Sizin ruhunuzda sanatçılık var. Bir manzara seyretmektense bazen size gerçeküstü bir manzara resmine bakmak daha fazla keyif verir çünkü sanat çoğu zaman gerçekten daha kusursuzdur. Genellikle hayalinizde bir karakter yaratırsınız ve önce ona aşık olursunuz sonra da gerçek hayattan biriyle karşılaştığınızda hayalinizdekine ne kadar benzeyip benzemediğine bakarsınız. Bu yüzden çoğu kez olduğundan başka gözüken kişiler size çekici gelir çünkü bu türdeki kişiler sizin hayalinizdeki kişiyi azçok algılarlar ve kendilerini ona benzer bir karakter olarak gösterirler. "Tanıdığımı sanmıştım" lafı sizin genelde ilişkilerinizin bitiminde kullandığınız bir sözdür. Sizin gibi sanatçı ruhlu ve sevmeye açık birinin kalbini kazanmak her ne kadar kolay olsa da bunu sürekli kılabilecek kişi hayalinizdeki mükkemel sevgiliyi unutturup size gerçekliğin güzelliğini gösterebilecek kişidir. Bu kişiyi tanıdığınızda onu hatalarıyla sevmeyi öğreneceksiniz.(yeak yea)

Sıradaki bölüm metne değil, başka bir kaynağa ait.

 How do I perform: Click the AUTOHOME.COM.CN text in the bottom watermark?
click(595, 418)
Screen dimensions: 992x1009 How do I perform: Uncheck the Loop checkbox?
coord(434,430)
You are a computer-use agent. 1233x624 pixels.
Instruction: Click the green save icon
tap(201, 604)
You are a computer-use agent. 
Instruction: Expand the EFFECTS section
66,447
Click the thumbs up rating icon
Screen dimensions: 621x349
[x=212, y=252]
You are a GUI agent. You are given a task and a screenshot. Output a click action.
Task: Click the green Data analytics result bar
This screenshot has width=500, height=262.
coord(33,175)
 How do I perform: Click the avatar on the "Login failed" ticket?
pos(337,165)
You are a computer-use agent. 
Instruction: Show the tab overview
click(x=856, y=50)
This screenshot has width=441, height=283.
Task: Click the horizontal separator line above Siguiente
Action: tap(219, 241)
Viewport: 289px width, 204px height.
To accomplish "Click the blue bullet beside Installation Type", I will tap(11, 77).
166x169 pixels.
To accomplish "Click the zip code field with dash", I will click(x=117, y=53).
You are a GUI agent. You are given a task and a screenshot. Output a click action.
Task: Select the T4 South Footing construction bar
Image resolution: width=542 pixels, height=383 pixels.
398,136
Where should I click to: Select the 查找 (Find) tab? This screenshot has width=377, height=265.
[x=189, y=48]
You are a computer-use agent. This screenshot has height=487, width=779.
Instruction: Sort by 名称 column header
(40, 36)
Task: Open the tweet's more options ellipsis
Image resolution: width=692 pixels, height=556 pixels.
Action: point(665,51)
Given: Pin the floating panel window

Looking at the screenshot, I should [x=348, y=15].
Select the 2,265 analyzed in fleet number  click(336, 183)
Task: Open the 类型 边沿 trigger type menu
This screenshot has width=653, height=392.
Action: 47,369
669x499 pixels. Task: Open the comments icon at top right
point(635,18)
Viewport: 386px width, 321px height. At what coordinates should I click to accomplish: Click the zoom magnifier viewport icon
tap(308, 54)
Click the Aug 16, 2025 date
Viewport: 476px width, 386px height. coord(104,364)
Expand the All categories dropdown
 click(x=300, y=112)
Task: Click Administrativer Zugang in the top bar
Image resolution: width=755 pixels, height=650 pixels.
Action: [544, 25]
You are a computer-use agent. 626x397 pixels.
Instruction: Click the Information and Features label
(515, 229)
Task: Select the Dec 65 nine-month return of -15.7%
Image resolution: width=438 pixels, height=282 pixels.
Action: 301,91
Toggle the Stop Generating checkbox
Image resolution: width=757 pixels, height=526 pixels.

Aşk yolunuzu gözlüyor (daha çok 'nah' yapıyor olmasın)
Aşk sizi bekliyor. Özünüzde onu besleyecek her şeye sahip olduğunuzu biliyor. Kapılarınızı kapattığınız için size dokunamıyor. Savunma duvarlarınızı yükselttiğiniz için sizi göremiyor. Ama biliyor ki siz iç evinizde, yalnızlık adını verdiğiniz odada bir şeyler beklemektesiniz. Oysa aşk ancak siz yola çıktığınızda bulunabilecek bir şey. Kendiliğinden kalkıp gelmeyecek yanınıza. Emek isteyecek, yorgunluk isteyecek... Ter kokunuza karışacak onun büyülü kokusu... Kalkın yerinizden, perdeleri açın gözlerinizdeki, göreceksiniz aşkın yolunuzu nasıl da sabırsızlıkla gözlediğini...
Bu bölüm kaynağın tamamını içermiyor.